L’art. 56 del DDL, giunto in Senato alcuni giorni fa, dal titolo Assunzione di nuovi ricercatori nelle università e negli Enti Pubblici di Ricerca, infatti, testualmente recita:
“Al fine di sostenere l’accesso dei giovani alla ricerca, l’autonomia responsabile dell’università e la competitività del sistema universitario e della ricerca italiano a livello internazionale, il Fondo per il finanziamento ordinario delle università … è incrementato di 12 milioni di euro per l’anno 2018 e di 76,5 milioni di euro annui a decorrere dall’anno 2019, per l’assunzione di ricercatori di cui all’art, 24, comma 3, lettera b) della legge 30 dicembre 2010, n. 240 e per il conseguente e eventuale consolidamento nella posizione di professore di seconda fascia” e, a seguire, “il Fondo ordinario per il finanziamento degli enti e istituzioni di ricerca … è incrementato di 2 milioni di euro per l’anno 2018 e di 13,5 milioni di euro annui a decorrere dal 2019, per l’assunzione di ricercatori negli enti pubblici di ricerca …”.
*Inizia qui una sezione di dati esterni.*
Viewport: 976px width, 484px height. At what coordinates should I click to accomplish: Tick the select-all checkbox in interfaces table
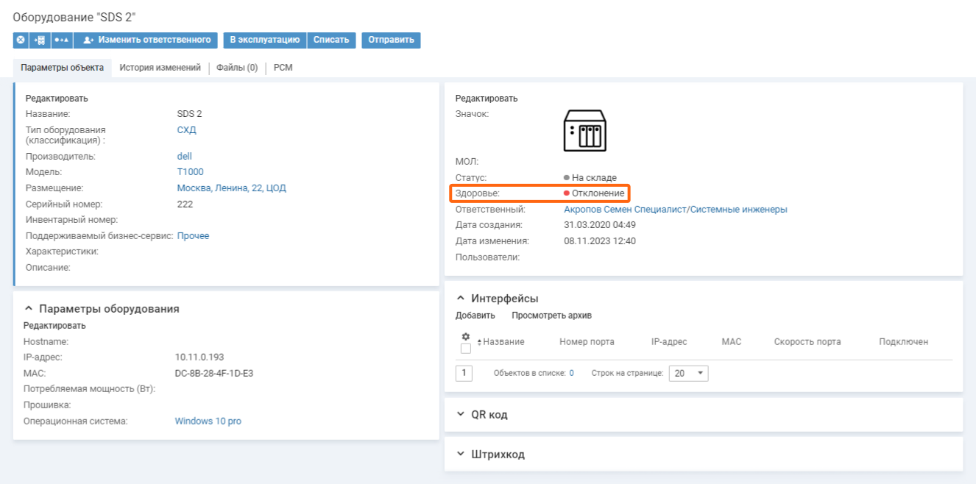click(465, 349)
Si tratta di finanziamenti assolutamente insufficienti, che dimostrano, ancora una volta, quanto la ricerca scientifica pubblica nel nostro paese venga calcolata dal potere esecutivo, pronto ad esaltarne, a parole, ruolo, funzioni e priorità, salvo, alla prova dei fatti, considerarla, in termini di risorse, l’ultimo dei settori da finanziare.